> _TASK DIRECTIONS_: The response should be the data again, identical in every line.

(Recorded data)
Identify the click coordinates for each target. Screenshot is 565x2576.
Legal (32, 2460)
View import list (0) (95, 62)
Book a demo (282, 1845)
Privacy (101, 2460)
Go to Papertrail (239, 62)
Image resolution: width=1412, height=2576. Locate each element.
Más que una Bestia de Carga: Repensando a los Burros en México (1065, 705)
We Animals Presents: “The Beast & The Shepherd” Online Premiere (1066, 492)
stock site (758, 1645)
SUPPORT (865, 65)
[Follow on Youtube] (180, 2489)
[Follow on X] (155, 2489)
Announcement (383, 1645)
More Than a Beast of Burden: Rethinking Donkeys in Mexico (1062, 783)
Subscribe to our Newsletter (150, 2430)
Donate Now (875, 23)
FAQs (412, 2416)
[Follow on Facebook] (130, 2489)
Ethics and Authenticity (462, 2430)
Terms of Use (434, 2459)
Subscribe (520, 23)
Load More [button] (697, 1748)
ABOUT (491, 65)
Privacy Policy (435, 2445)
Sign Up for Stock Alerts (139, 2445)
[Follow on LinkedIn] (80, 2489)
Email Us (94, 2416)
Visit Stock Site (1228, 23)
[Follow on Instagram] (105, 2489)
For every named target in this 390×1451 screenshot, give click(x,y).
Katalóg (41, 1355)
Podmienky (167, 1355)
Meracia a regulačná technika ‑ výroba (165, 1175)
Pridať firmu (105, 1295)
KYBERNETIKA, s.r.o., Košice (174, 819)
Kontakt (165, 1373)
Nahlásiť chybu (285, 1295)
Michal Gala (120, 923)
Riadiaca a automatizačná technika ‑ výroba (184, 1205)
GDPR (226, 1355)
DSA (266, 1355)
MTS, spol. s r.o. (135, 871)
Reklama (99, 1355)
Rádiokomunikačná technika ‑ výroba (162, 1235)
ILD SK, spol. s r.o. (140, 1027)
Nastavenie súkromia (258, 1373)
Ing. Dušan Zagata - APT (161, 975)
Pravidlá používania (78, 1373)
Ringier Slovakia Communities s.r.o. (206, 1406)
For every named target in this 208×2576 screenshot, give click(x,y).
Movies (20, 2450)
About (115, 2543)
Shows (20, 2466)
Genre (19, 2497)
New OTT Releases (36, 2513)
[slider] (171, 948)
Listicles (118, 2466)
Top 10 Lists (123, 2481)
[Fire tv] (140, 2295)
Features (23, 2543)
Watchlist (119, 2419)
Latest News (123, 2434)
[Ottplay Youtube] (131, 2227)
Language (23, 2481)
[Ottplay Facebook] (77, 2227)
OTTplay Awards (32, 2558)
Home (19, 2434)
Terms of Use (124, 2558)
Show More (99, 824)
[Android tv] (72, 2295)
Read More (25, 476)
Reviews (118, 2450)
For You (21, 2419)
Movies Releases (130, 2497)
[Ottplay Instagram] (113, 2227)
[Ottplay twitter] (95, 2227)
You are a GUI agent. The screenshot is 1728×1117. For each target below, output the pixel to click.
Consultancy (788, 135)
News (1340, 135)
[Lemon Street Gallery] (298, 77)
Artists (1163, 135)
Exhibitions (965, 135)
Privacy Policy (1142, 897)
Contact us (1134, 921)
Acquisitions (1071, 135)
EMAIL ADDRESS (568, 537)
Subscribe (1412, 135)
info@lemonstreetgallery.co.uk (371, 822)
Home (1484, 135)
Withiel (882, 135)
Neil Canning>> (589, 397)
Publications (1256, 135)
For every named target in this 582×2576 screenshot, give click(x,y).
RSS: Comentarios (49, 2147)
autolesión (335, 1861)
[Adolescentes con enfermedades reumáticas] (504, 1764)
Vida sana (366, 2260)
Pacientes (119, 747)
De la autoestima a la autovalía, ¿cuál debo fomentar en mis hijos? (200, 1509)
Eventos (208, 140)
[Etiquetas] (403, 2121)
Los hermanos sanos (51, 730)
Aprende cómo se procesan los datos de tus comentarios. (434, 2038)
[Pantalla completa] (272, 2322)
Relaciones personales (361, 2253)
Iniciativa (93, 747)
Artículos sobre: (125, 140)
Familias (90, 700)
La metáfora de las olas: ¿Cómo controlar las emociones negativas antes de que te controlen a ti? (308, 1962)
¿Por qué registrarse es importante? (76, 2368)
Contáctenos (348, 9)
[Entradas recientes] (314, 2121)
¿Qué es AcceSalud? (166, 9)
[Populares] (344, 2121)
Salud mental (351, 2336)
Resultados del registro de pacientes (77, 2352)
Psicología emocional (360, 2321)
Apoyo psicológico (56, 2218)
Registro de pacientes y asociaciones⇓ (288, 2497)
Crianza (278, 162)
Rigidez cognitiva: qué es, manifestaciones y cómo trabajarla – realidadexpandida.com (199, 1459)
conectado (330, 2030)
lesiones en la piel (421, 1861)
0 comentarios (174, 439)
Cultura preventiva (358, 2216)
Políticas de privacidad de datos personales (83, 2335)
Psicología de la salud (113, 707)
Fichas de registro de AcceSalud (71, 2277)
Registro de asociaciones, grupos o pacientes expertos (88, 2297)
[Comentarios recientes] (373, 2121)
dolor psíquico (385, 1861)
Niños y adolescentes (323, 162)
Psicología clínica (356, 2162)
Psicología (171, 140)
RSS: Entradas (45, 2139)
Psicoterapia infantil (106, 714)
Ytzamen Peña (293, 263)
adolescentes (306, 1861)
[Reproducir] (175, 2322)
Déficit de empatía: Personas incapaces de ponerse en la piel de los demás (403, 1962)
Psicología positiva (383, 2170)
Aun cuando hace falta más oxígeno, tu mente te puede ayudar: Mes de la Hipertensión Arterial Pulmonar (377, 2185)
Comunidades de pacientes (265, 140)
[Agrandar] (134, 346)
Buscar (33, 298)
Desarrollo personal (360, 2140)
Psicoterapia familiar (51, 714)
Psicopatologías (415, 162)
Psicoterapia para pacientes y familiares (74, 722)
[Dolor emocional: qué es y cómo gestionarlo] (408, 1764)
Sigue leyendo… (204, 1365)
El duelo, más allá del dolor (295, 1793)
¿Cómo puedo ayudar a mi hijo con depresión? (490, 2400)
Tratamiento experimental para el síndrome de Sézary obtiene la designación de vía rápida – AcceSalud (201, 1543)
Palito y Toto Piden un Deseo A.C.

> _RESPONSE AREA_:
Identify the click coordinates for each target. Screenshot is 565x2576.
Legal (32, 2460)
View import list (0) (95, 62)
Book a demo (282, 1845)
Privacy (101, 2460)
Go to Papertrail (239, 62)
Image resolution: width=1412, height=2576. Locate each element.
Más que una Bestia de Carga: Repensando a los Burros en México (1065, 705)
We Animals Presents: “The Beast & The Shepherd” Online Premiere (1066, 492)
stock site (758, 1645)
SUPPORT (865, 65)
[Follow on Youtube] (180, 2489)
[Follow on X] (155, 2489)
Announcement (383, 1645)
More Than a Beast of Burden: Rethinking Donkeys in Mexico (1062, 783)
Subscribe to our Newsletter (150, 2430)
Donate Now (875, 23)
FAQs (412, 2416)
[Follow on Facebook] (130, 2489)
Ethics and Authenticity (462, 2430)
Terms of Use (434, 2459)
Subscribe (520, 23)
Load More [button] (697, 1748)
ABOUT (491, 65)
Privacy Policy (435, 2445)
Sign Up for Stock Alerts (139, 2445)
[Follow on LinkedIn] (80, 2489)
Email Us (94, 2416)
Visit Stock Site (1228, 23)
[Follow on Instagram] (105, 2489)
For every named target in this 390×1451 screenshot, give click(x,y).
Katalóg (41, 1355)
Podmienky (167, 1355)
Meracia a regulačná technika ‑ výroba (165, 1175)
Pridať firmu (105, 1295)
KYBERNETIKA, s.r.o., Košice (174, 819)
Kontakt (165, 1373)
Nahlásiť chybu (285, 1295)
Michal Gala (120, 923)
Riadiaca a automatizačná technika ‑ výroba (184, 1205)
GDPR (226, 1355)
DSA (266, 1355)
MTS, spol. s r.o. (135, 871)
Reklama (99, 1355)
Rádiokomunikačná technika ‑ výroba (162, 1235)
ILD SK, spol. s r.o. (140, 1027)
Nastavenie súkromia (258, 1373)
Ing. Dušan Zagata - APT (161, 975)
Pravidlá používania (78, 1373)
Ringier Slovakia Communities s.r.o. (206, 1406)
For every named target in this 208×2576 screenshot, give click(x,y).
Movies (20, 2450)
About (115, 2543)
Shows (20, 2466)
Genre (19, 2497)
New OTT Releases (36, 2513)
[slider] (171, 948)
Listicles (118, 2466)
Top 10 Lists (123, 2481)
[Fire tv] (140, 2295)
Features (23, 2543)
Watchlist (119, 2419)
Latest News (123, 2434)
[Ottplay Youtube] (131, 2227)
Language (23, 2481)
[Ottplay Facebook] (77, 2227)
OTTplay Awards (32, 2558)
Home (19, 2434)
Terms of Use (124, 2558)
Show More (99, 824)
[Android tv] (72, 2295)
Read More (25, 476)
Reviews (118, 2450)
For You (21, 2419)
Movies Releases (130, 2497)
[Ottplay Instagram] (113, 2227)
[Ottplay twitter] (95, 2227)
You are a GUI agent. The screenshot is 1728×1117. For each target below, output the pixel to click.
Consultancy (788, 135)
News (1340, 135)
[Lemon Street Gallery] (298, 77)
Artists (1163, 135)
Exhibitions (965, 135)
Privacy Policy (1142, 897)
Contact us (1134, 921)
Acquisitions (1071, 135)
EMAIL ADDRESS (568, 537)
Subscribe (1412, 135)
info@lemonstreetgallery.co.uk (371, 822)
Home (1484, 135)
Withiel (882, 135)
Neil Canning>> (589, 397)
Publications (1256, 135)
For every named target in this 582×2576 screenshot, give click(x,y).
RSS: Comentarios (49, 2147)
autolesión (335, 1861)
[Adolescentes con enfermedades reumáticas] (504, 1764)
Vida sana (366, 2260)
Pacientes (119, 747)
De la autoestima a la autovalía, ¿cuál debo fomentar en mis hijos? (200, 1509)
Eventos (208, 140)
[Etiquetas] (403, 2121)
Los hermanos sanos (51, 730)
Aprende cómo se procesan los datos de tus comentarios. (434, 2038)
[Pantalla completa] (272, 2322)
Relaciones personales (361, 2253)
Iniciativa (93, 747)
Artículos sobre: (125, 140)
Familias (90, 700)
La metáfora de las olas: ¿Cómo controlar las emociones negativas antes de que te controlen a ti? (308, 1962)
¿Por qué registrarse es importante? (76, 2368)
Contáctenos (348, 9)
[Entradas recientes] (314, 2121)
¿Qué es AcceSalud? (166, 9)
[Populares] (344, 2121)
Salud mental (351, 2336)
Resultados del registro de pacientes (77, 2352)
Psicología emocional (360, 2321)
Apoyo psicológico (56, 2218)
Registro de pacientes y asociaciones⇓ (288, 2497)
Crianza (278, 162)
Rigidez cognitiva: qué es, manifestaciones y cómo trabajarla – realidadexpandida.com (199, 1459)
conectado (330, 2030)
lesiones en la piel (421, 1861)
0 comentarios (174, 439)
Cultura preventiva (358, 2216)
Políticas de privacidad de datos personales (83, 2335)
Psicología de la salud (113, 707)
Fichas de registro de AcceSalud (71, 2277)
Registro de asociaciones, grupos o pacientes expertos (88, 2297)
[Comentarios recientes] (373, 2121)
dolor psíquico (385, 1861)
Niños y adolescentes (323, 162)
Psicología clínica (356, 2162)
Psicología (171, 140)
RSS: Entradas (45, 2139)
Psicoterapia infantil (106, 714)
Ytzamen Peña (293, 263)
adolescentes (306, 1861)
[Reproducir] (175, 2322)
Déficit de empatía: Personas incapaces de ponerse en la piel de los demás (403, 1962)
Psicología positiva (383, 2170)
Aun cuando hace falta más oxígeno, tu mente te puede ayudar: Mes de la Hipertensión Arterial Pulmonar (377, 2185)
Comunidades de pacientes (265, 140)
[Agrandar] (134, 346)
Buscar (33, 298)
Desarrollo personal (360, 2140)
Psicoterapia familiar (51, 714)
Psicopatologías (415, 162)
Psicoterapia para pacientes y familiares (74, 722)
[Dolor emocional: qué es y cómo gestionarlo] (408, 1764)
Sigue leyendo… (204, 1365)
El duelo, más allá del dolor (295, 1793)
¿Cómo puedo ayudar a mi hijo con depresión? (490, 2400)
Tratamiento experimental para el síndrome de Sézary obtiene la designación de vía rápida – AcceSalud (201, 1543)
Palito y Toto Piden un Deseo A.C.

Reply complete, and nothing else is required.